GIVEN REQUEST: Rewrite the listing below as a Markdown table with two columns, Row and Line. Give each line its own row number and leave out blank lines.

BEGIN

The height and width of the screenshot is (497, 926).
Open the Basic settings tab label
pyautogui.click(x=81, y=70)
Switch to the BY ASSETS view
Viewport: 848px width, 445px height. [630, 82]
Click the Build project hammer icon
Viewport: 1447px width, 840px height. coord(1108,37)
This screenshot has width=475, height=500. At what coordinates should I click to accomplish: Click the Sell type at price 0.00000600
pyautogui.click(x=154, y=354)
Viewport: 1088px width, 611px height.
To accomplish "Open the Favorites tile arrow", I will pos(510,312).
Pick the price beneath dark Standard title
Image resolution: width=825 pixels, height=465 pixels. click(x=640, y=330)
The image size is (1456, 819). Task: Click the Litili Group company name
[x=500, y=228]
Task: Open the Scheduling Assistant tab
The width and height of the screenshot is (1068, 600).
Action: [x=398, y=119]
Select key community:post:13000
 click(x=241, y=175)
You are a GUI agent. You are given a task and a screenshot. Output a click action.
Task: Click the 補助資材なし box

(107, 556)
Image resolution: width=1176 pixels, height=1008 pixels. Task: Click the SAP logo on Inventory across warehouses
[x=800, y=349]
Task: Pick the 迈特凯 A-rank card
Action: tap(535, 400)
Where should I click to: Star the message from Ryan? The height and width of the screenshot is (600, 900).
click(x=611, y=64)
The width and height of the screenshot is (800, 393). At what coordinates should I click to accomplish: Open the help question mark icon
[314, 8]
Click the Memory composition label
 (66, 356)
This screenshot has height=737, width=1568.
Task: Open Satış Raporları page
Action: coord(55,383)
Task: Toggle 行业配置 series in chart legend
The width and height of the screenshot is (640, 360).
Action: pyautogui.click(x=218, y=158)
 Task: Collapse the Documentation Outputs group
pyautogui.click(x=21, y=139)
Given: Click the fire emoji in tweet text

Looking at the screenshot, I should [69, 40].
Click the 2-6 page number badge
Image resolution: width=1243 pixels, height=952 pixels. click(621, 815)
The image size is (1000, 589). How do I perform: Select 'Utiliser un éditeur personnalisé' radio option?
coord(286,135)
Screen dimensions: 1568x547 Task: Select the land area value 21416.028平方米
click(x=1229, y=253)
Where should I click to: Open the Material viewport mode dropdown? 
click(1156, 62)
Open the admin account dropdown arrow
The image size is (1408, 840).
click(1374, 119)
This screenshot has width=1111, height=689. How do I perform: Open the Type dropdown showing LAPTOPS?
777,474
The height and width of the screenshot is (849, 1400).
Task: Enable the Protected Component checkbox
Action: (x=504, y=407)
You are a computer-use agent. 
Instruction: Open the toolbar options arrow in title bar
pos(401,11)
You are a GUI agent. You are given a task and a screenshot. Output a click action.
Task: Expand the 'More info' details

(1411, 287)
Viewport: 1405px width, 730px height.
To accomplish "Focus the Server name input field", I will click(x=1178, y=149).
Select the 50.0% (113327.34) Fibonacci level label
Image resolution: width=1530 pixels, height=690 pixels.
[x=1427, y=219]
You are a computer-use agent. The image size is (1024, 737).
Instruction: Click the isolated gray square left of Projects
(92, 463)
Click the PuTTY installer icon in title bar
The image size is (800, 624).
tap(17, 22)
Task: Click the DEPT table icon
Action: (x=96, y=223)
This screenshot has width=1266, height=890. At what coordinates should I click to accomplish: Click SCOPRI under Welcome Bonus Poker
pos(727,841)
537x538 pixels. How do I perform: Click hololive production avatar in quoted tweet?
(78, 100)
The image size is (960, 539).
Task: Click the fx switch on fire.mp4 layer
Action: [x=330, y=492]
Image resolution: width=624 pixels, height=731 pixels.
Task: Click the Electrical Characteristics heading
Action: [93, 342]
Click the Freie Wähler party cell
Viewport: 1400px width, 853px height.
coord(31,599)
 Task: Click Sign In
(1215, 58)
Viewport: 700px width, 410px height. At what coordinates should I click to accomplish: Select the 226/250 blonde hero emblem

END

WRITTEN RESPONSE:
| Row | Line |
|---|---|
| 1 | The height and width of the screenshot is (497, 926). |
| 2 | Open the Basic settings tab label |
| 3 | pyautogui.click(x=81, y=70) |
| 4 | Switch to the BY ASSETS view |
| 5 | Viewport: 848px width, 445px height. [630, 82] |
| 6 | Click the Build project hammer icon |
| 7 | Viewport: 1447px width, 840px height. coord(1108,37) |
| 8 | This screenshot has width=475, height=500. At what coordinates should I click to accomplish: Click the Sell type at price 0.00000600 |
| 9 | pyautogui.click(x=154, y=354) |
| 10 | Viewport: 1088px width, 611px height. |
| 11 | To accomplish "Open the Favorites tile arrow", I will pos(510,312). |
| 12 | Pick the price beneath dark Standard title |
| 13 | Image resolution: width=825 pixels, height=465 pixels. click(x=640, y=330) |
| 14 | The image size is (1456, 819). Task: Click the Litili Group company name |
| 15 | [x=500, y=228] |
| 16 | Task: Open the Scheduling Assistant tab |
| 17 | The width and height of the screenshot is (1068, 600). |
| 18 | Action: [x=398, y=119] |
| 19 | Select key community:post:13000 |
| 20 |  click(x=241, y=175) |
| 21 | You are a GUI agent. You are given a task and a screenshot. Output a click action. |
| 22 | Task: Click the 補助資材なし box |
| 23 | (107, 556) |
| 24 | Image resolution: width=1176 pixels, height=1008 pixels. Task: Click the SAP logo on Inventory across warehouses |
| 25 | [x=800, y=349] |
| 26 | Task: Pick the 迈特凯 A-rank card |
| 27 | Action: tap(535, 400) |
| 28 | Where should I click to: Star the message from Ryan? The height and width of the screenshot is (600, 900). |
| 29 | click(x=611, y=64) |
| 30 | The width and height of the screenshot is (800, 393). At what coordinates should I click to accomplish: Open the help question mark icon |
| 31 | [314, 8] |
| 32 | Click the Memory composition label |
| 33 |  (66, 356) |
| 34 | This screenshot has height=737, width=1568. |
| 35 | Task: Open Satış Raporları page |
| 36 | Action: coord(55,383) |
| 37 | Task: Toggle 行业配置 series in chart legend |
| 38 | The width and height of the screenshot is (640, 360). |
| 39 | Action: pyautogui.click(x=218, y=158) |
| 40 |  Task: Collapse the Documentation Outputs group |
| 41 | pyautogui.click(x=21, y=139) |
| 42 | Given: Click the fire emoji in tweet text |
| 43 | Looking at the screenshot, I should [69, 40]. |
| 44 | Click the 2-6 page number badge |
| 45 | Image resolution: width=1243 pixels, height=952 pixels. click(621, 815) |
| 46 | The image size is (1000, 589). How do I perform: Select 'Utiliser un éditeur personnalisé' radio option? |
| 47 | coord(286,135) |
| 48 | Screen dimensions: 1568x547 Task: Select the land area value 21416.028平方米 |
| 49 | click(x=1229, y=253) |
| 50 | Where should I click to: Open the Material viewport mode dropdown?  |
| 51 | click(1156, 62) |
| 52 | Open the admin account dropdown arrow |
| 53 | The image size is (1408, 840). |
| 54 | click(1374, 119) |
| 55 | This screenshot has width=1111, height=689. How do I perform: Open the Type dropdown showing LAPTOPS? |
| 56 | 777,474 |
| 57 | The height and width of the screenshot is (849, 1400). |
| 58 | Task: Enable the Protected Component checkbox |
| 59 | Action: (x=504, y=407) |
| 60 | You are a computer-use agent.  |
| 61 | Instruction: Open the toolbar options arrow in title bar |
| 62 | pos(401,11) |
| 63 | You are a GUI agent. You are given a task and a screenshot. Output a click action. |
| 64 | Task: Expand the 'More info' details |
| 65 | (1411, 287) |
| 66 | Viewport: 1405px width, 730px height. |
| 67 | To accomplish "Focus the Server name input field", I will click(x=1178, y=149). |
| 68 | Select the 50.0% (113327.34) Fibonacci level label |
| 69 | Image resolution: width=1530 pixels, height=690 pixels. |
| 70 | [x=1427, y=219] |
| 71 | You are a computer-use agent. The image size is (1024, 737). |
| 72 | Instruction: Click the isolated gray square left of Projects |
| 73 | (92, 463) |
| 74 | Click the PuTTY installer icon in title bar |
| 75 | The image size is (800, 624). |
| 76 | tap(17, 22) |
| 77 | Task: Click the DEPT table icon |
| 78 | Action: (x=96, y=223) |
| 79 | This screenshot has width=1266, height=890. At what coordinates should I click to accomplish: Click SCOPRI under Welcome Bonus Poker |
| 80 | pos(727,841) |
| 81 | 537x538 pixels. How do I perform: Click hololive production avatar in quoted tweet? |
| 82 | (78, 100) |
| 83 | The image size is (960, 539). |
| 84 | Task: Click the fx switch on fire.mp4 layer |
| 85 | Action: [x=330, y=492] |
| 86 | Image resolution: width=624 pixels, height=731 pixels. |
| 87 | Task: Click the Electrical Characteristics heading |
| 88 | Action: [93, 342] |
| 89 | Click the Freie Wähler party cell |
| 90 | Viewport: 1400px width, 853px height. |
| 91 | coord(31,599) |
| 92 |  Task: Click Sign In |
| 93 | (1215, 58) |
| 94 | Viewport: 700px width, 410px height. At what coordinates should I click to accomplish: Select the 226/250 blonde hero emblem |